Stored records:
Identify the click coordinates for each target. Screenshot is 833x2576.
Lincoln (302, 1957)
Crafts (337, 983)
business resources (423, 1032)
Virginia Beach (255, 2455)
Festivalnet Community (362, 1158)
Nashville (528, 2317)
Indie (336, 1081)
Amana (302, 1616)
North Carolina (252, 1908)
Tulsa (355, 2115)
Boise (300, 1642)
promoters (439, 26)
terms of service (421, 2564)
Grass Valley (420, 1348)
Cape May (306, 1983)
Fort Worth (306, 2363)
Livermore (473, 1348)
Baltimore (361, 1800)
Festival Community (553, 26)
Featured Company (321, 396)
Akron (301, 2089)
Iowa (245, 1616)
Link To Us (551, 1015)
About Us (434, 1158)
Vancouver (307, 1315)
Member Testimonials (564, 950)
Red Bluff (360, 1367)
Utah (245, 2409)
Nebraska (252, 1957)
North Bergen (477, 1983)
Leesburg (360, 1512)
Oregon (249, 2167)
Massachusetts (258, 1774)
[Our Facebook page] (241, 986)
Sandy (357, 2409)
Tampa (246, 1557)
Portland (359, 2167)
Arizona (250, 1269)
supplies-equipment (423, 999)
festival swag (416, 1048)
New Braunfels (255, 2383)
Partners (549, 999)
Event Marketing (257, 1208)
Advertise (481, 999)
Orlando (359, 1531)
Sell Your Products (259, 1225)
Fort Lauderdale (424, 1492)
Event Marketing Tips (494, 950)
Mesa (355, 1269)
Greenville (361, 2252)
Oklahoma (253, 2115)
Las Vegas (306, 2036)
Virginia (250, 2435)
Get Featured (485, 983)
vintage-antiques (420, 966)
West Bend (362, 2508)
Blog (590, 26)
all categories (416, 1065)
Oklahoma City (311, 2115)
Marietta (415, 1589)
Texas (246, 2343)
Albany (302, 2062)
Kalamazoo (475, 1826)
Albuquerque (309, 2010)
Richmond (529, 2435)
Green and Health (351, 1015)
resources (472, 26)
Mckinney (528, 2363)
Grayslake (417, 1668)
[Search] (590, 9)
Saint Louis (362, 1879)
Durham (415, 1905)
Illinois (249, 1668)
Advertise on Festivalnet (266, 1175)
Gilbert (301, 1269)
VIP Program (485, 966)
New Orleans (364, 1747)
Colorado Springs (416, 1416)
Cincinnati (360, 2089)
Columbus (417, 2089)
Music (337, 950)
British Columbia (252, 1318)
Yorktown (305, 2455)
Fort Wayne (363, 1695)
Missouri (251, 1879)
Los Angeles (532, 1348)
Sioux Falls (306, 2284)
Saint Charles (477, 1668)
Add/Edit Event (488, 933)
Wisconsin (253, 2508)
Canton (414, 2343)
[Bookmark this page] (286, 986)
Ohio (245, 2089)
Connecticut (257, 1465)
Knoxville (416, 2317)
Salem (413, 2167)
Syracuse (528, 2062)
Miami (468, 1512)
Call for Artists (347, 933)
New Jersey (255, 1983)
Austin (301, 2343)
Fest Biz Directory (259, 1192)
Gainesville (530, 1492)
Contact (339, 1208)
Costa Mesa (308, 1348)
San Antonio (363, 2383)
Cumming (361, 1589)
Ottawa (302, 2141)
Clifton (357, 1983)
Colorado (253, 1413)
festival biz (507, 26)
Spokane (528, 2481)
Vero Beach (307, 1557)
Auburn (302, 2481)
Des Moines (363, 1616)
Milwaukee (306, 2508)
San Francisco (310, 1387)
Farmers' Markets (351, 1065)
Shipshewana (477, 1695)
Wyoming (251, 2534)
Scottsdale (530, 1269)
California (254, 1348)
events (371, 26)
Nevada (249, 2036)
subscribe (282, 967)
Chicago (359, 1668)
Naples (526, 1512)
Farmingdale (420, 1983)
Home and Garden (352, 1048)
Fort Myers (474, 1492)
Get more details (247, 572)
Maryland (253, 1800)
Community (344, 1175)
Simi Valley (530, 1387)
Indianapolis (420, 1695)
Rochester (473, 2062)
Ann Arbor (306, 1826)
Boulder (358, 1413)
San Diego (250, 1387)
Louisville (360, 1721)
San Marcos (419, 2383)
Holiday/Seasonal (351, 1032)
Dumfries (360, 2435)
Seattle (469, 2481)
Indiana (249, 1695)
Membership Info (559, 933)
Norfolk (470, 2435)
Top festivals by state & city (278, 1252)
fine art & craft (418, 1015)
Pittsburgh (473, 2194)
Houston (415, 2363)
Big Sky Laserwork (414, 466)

Exercise instructions —
Could you repeat exactly the lines above from the line with "Las Vegas (306, 2036)" up to and including the line with "Kalamazoo (475, 1826)", and only those?

Answer section —
Las Vegas (306, 2036)
Virginia (250, 2435)
Get Featured (485, 983)
vintage-antiques (420, 966)
West Bend (362, 2508)
Blog (590, 26)
all categories (416, 1065)
Oklahoma City (311, 2115)
Marietta (415, 1589)
Texas (246, 2343)
Albany (302, 2062)
Kalamazoo (475, 1826)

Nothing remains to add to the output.